TRIPLETT, JAMES OSCAR (also known as James Oscar and Oscar James), homesteader and asylum inmate; probably b. in the 1870s, possibly the son of James Triplett and Nancey Shelton of Hartford, Putnam County, Mo.; d. 13 Dec. 1918 about 20 miles northwest of Rocky Mountain House, Alta.
James Oscar Triplett’s origins are uncertain, although it appears that he arrived in western Canada around 1912 from Missouri. A sister, Daisy L. Houston, was living there when Triplett died. There exists a suggestion that at some point before coming to Alberta he had resided in insane asylums in Montana and Idaho, both as an inmate and as a guard-trustee. At his death it was reported that these experiences had been recorded in a memoir entitled Hell and repeat, copies of which have failed to surface. A final detail is that Triplett had a registered homestead west of Rocky Mountain House, although the land remained unimproved at the time of his death.

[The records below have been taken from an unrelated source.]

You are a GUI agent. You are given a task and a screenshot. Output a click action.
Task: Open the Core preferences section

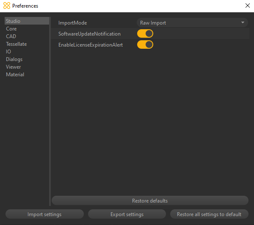coord(11,29)
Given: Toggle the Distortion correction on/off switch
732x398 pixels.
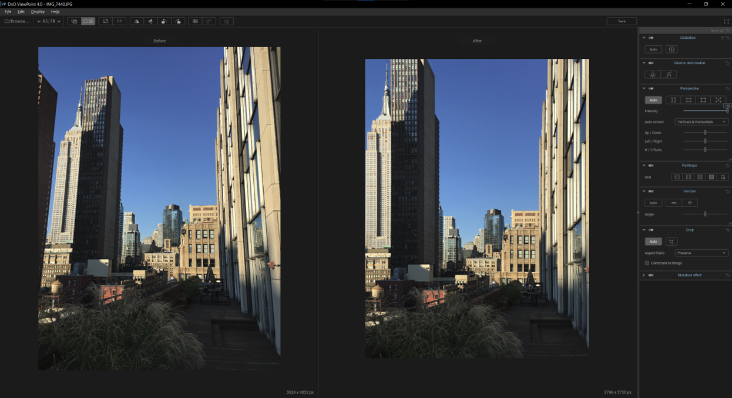Looking at the screenshot, I should (651, 38).
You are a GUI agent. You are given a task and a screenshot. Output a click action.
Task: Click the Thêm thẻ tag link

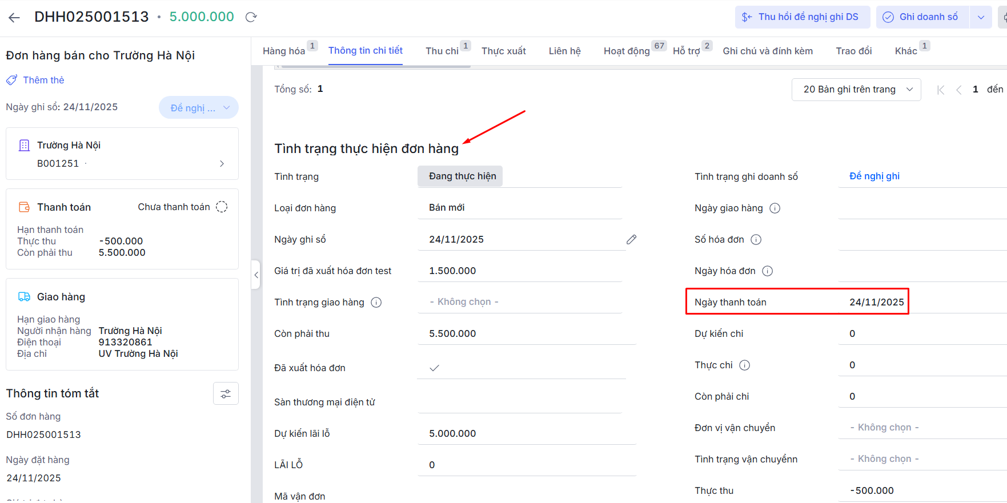(x=43, y=81)
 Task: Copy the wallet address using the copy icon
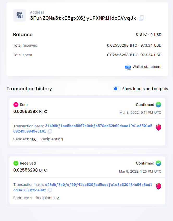click(141, 18)
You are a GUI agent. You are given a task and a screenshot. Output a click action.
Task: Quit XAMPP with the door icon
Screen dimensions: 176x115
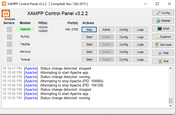163,61
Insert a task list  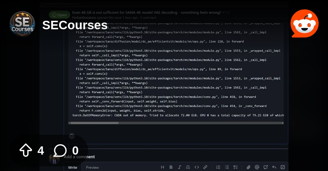(235, 167)
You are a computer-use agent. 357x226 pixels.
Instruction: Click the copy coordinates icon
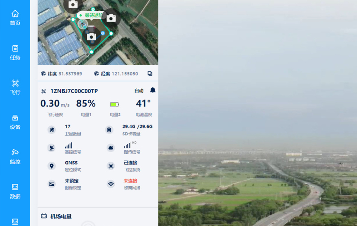tap(150, 74)
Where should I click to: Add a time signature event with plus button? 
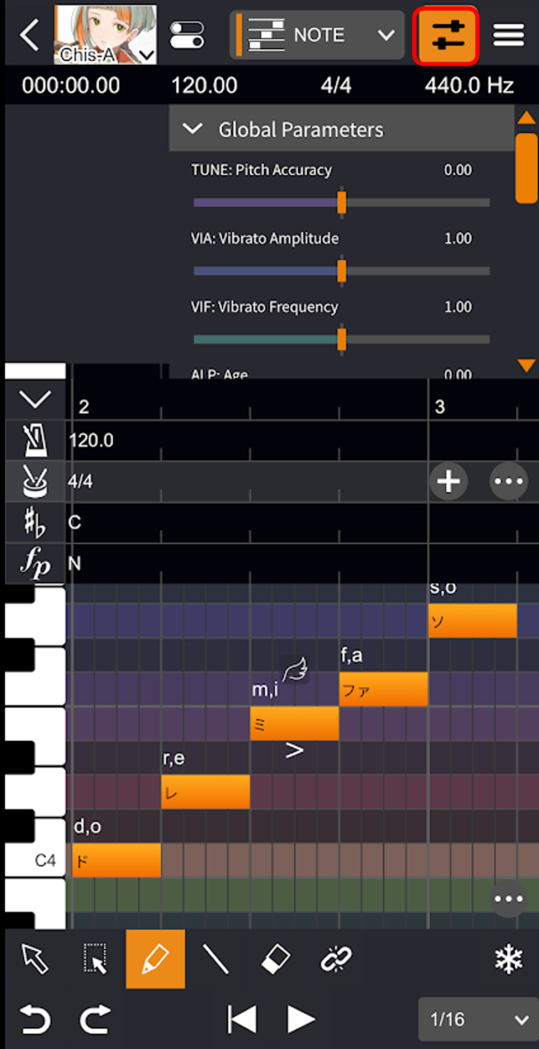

Aimless wanderings punctuated by bouts of insanity would mark Triplett’s life in central Alberta after 1912. His presence there was testament to the attraction of western Canada for all types of people, some of whom apparently sought escape from real and imagined pressures elsewhere. Prior to the opening in 1911 of the Hospital for the Insane near Ponoka, the first such institution in Alberta, those found insane had been sent to Manitoba, first to the Stony Mountain Penitentiary and then to the Brandon asylum. Even with the Ponoka hospital, where treatment was largely custodial, the province was ill-equipped to care for individuals unable to find peace of mind. Some committed suicide; others, apparently in severe states of depression, murdered family members; still others received treatment for paranoia at Ponoka and were released, only to suffer continued agitation.
Shortly after his arrival in Alberta, Triplett acquired a reputation for being an erratic character. It was not until 1917, however, that he gained the dubious honour of being the first individual to be committed by the newly established Red Deer detachment of the Alberta Provincial Police. This incarceration followed a series of events in which Triplett, detained in the police lock-up at Rocky Mountain House, escaped and bolted, naked, down the main street before he was reapprehended. The police sent him to Ponoka for observation. His only treatment was confinement since it was assumed that his paranoid delusions would, in time, return. None the less he was discharged on probation on 20 June 1918, having experienced a recovery of sorts. He returned to Rocky Mountain House. By August his behaviour compelled the local physician, James Binnie Miller, to contact both the provincial police and Edleston Harvey Cooke, the medical superintendent at Ponoka, in search of some means of dealing with Triplett. The police could not act until he had actually broken the law, and Cooke does not appear to have responded to Miller’s concerns. Although this crisis passed, in mid December Miller’s fears about Triplett’s behaviour were realized.
Beginning on the evening of 12 December, Triplett terrorized a number of farms west of Rocky Mountain House. Brandishing a double-edged axe, he appeared at Ray and Lois Temple’s farm and, after making threats against Ray, who was absent on a hunting trip, he was persuaded to leave by Lois. Retreating to Jacob Stutesman’s nearby farm, he harangued Stutesman all night, destroyed almost everything in his cabin, howled, and ran around naked, despite freezing temperatures. After attempting to strangle Stutesman, Triplett left on the afternoon of the 13th. Stutesman then raced cross-country to warn Lois Temple that Triplett was still on the loose.
Temple was understandably agitated. Stutesman agreed to stay and began helping with chores. Suddenly Triplett appeared. He stormed around the yard, threatening Stutesman and Temple with violence, killing chickens, and trying to set the cabin roof on fire. Stutesman shot at him at least four times and then gave chase. He caught up to him at the front door, where Triplett was stooped over attempting to force an entry. Stutesman shouted to Temple that Triplett was coming and, in response, she yelled to stand back or she would shoot. As the doorknob turned, she fired through the door. The bullet ricocheted off Triplett’s thumb and struck him below the eye; he was dead before he hit the ground.
The subsequent police investigation and coroner’s inquest exonerated Lois Temple, who, the coroner’s jury found, had acted in defence of her life and honour, and her child. More pointedly, it requested that a special inquiry be launched into the release of Triplett from Ponoka and for “the fixing of blame for permitting a criminally insane man to be at large to terrorize a community where his inclinations were so well known.” In defending the decision to release Triplett, E. H. Cooke simply suggested in January 1919 that “all cases of insanity are certain to relapse sooner or later.” Such opinions would hardly have comforted Jacob Stutesman or Lois Temple.
PAA, 67.172/1192. Red Deer Advocate (Red Deer, Alta), 20, 27 Dec. 1918; 3 Jan. 1919. I. H. Clarke, “Public provisions for the mentally ill in Alberta, 1907–1936” (ma thesis, Univ. of Calgary, 1973). The days before yesterday: history of Rocky Mountain House district, ed. Freeda Fleming and Angie Egerton (Rocky Mountain House, Alta, 1977).